**TASK 1**
Rewrite the paragraph of the Apache memory post that begins "If you add up that column" as a short bulleted list that keeps its main facts.

**SOURCE EXTRACT**
• • • • • • •
To help explain the output you gathered, the 6th column for each process is the RSS or resident set size (in KB), which is a good indicator of the actual active memory being used by that process.
If you add up that column of all of your "apache2" processes, you'll find it sums to 2507768, or about 2448MB. Given that your Linode only has 1440MB memory available to it, you can see how badly overallocated you are, which is why performance gets so bad. Alternatively, add up the 4th column, which is the percentage of total memory used by that process. You'll find your total is about 166%.
The machine is spending so much time accessing the disk in order to exchange bits of apache2 processes between disk and memory that it never gets much of anything done. A classic case of "thrashing".
Limiting how many Apache processes (the MaxClients config file parameter I believe) can run will keep your memory usage reasonable (on a Linode you should avoid any swapping/using more memory than you have in your steady state). Hitting the limit will cause additional connections to delay momentarily until a free Apache process is available to service them, but the time you gain back by not swapping will easily let them be serviced in fractions of seconds, and the addiitonal delay is not something the clients will notice.
• • • • • • •
**DATA FOR THIS TASK**
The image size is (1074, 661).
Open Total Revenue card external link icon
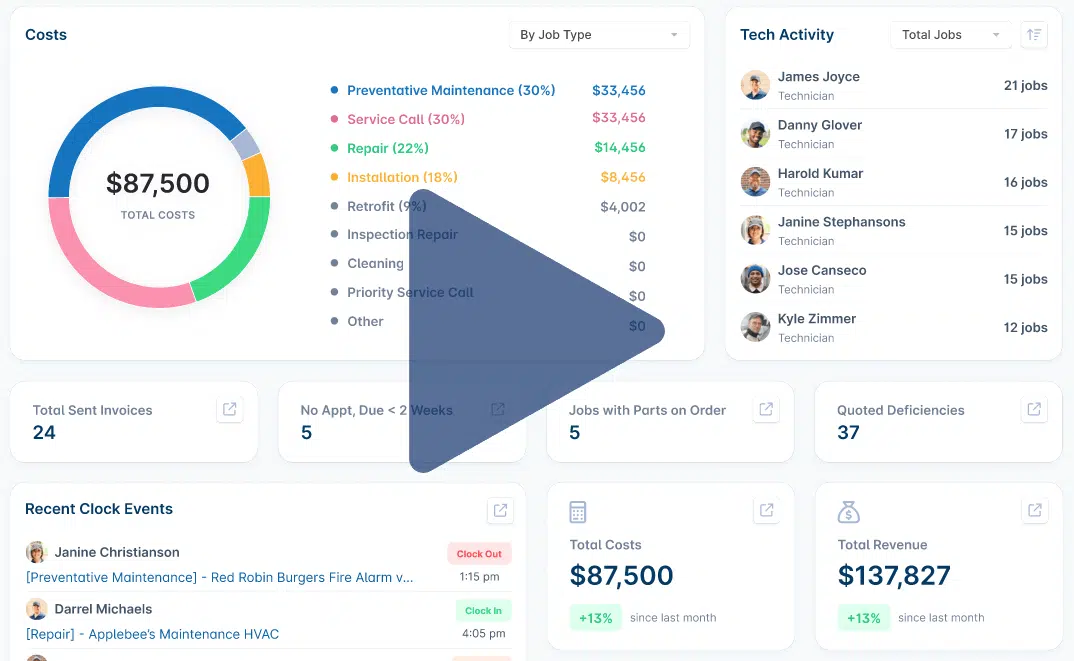point(1034,510)
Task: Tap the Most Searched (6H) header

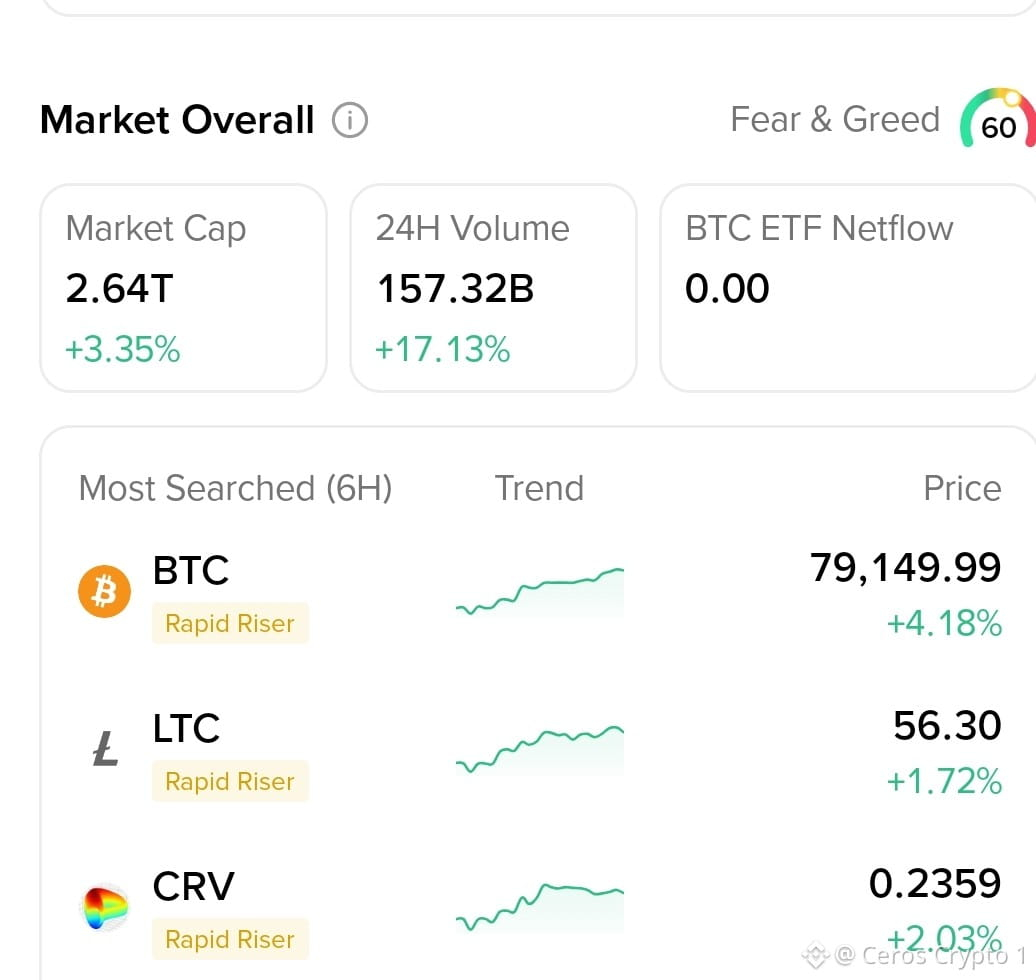Action: (235, 488)
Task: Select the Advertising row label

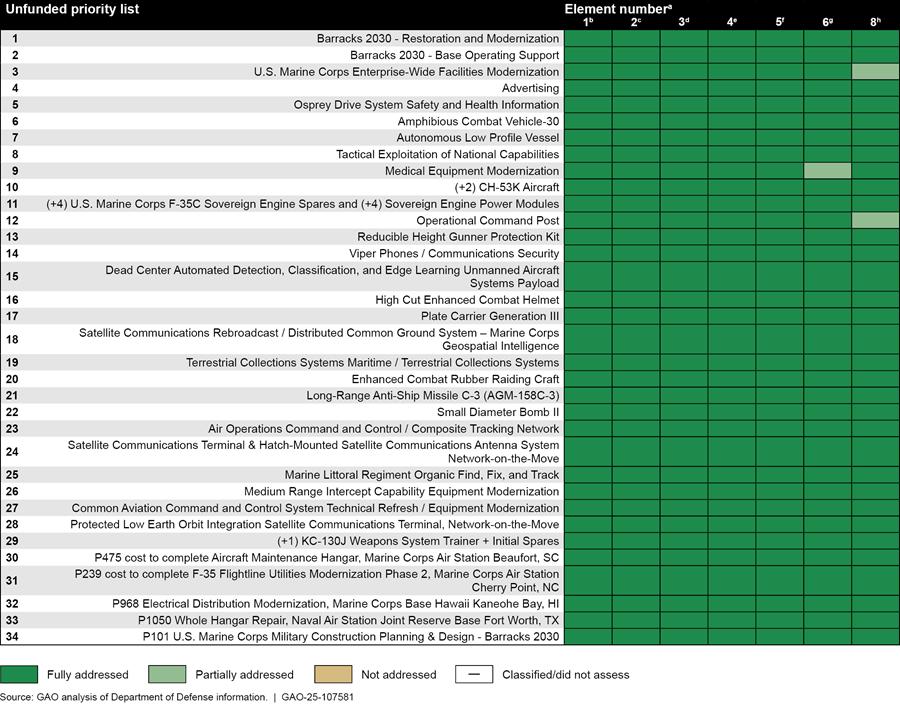Action: tap(530, 88)
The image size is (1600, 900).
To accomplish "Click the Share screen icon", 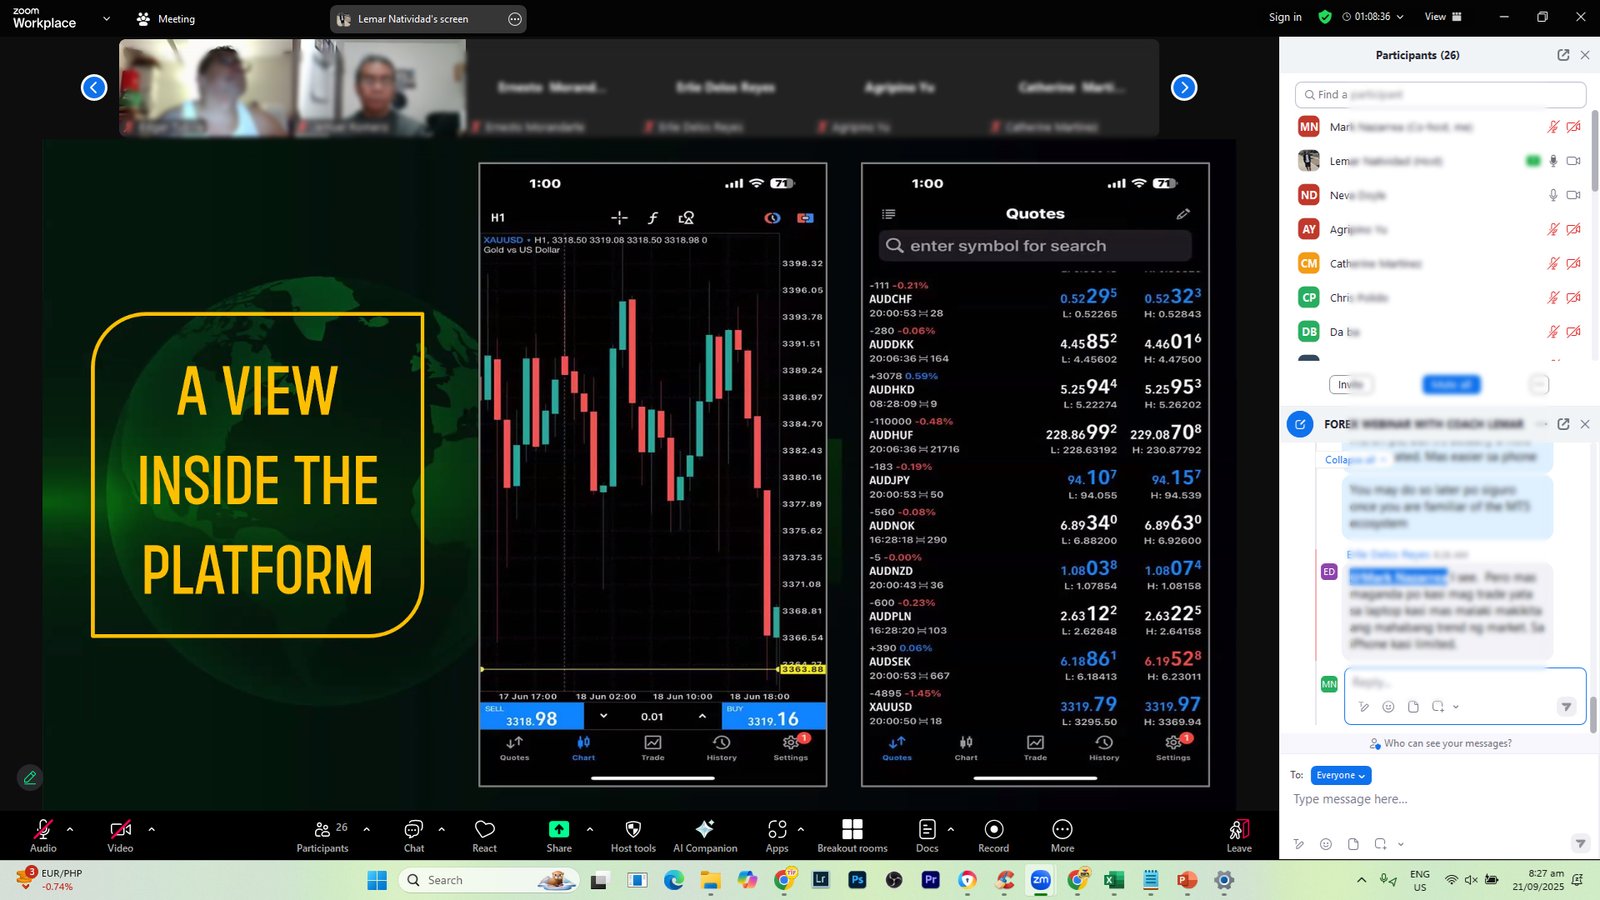I will (x=559, y=835).
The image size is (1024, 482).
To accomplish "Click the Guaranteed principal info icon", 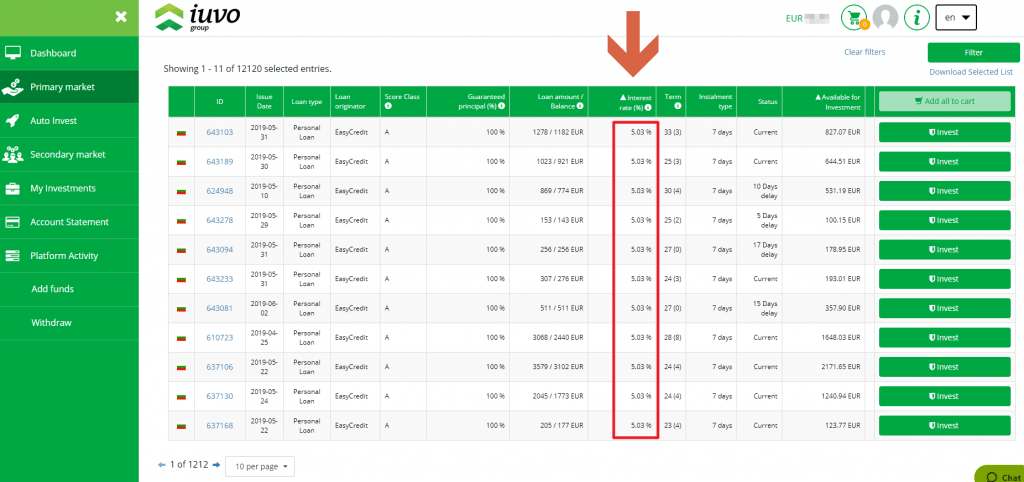I will tap(501, 106).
• • • • • • •
**TASK 2**
Put each line of the listing, from its beginning through the line that contains "Action: tap(530, 88)", into a JSON list of strings, one string per line, with blank lines left out. Leave the pictures out of the answer.

**SOLUTION 1**
- Adding up the RSS column for all the "apache2" processes gives 2507768 KB, about 2448MB.
- The Linode has only 1440MB of memory available, so it is badly overallocated, which is why performance gets so bad.
- Alternatively, the 4th column, the percentage of total memory each process uses, adds up to about 166%.

**SOLUTION 2**
[
  "The image size is (1074, 661).",
  "Open Total Revenue card external link icon",
  "point(1034,510)",
  "Task: Tap the Most Searched (6H) header",
  "Action: (235, 488)",
  "Task: Select the Advertising row label",
  "Action: tap(530, 88)"
]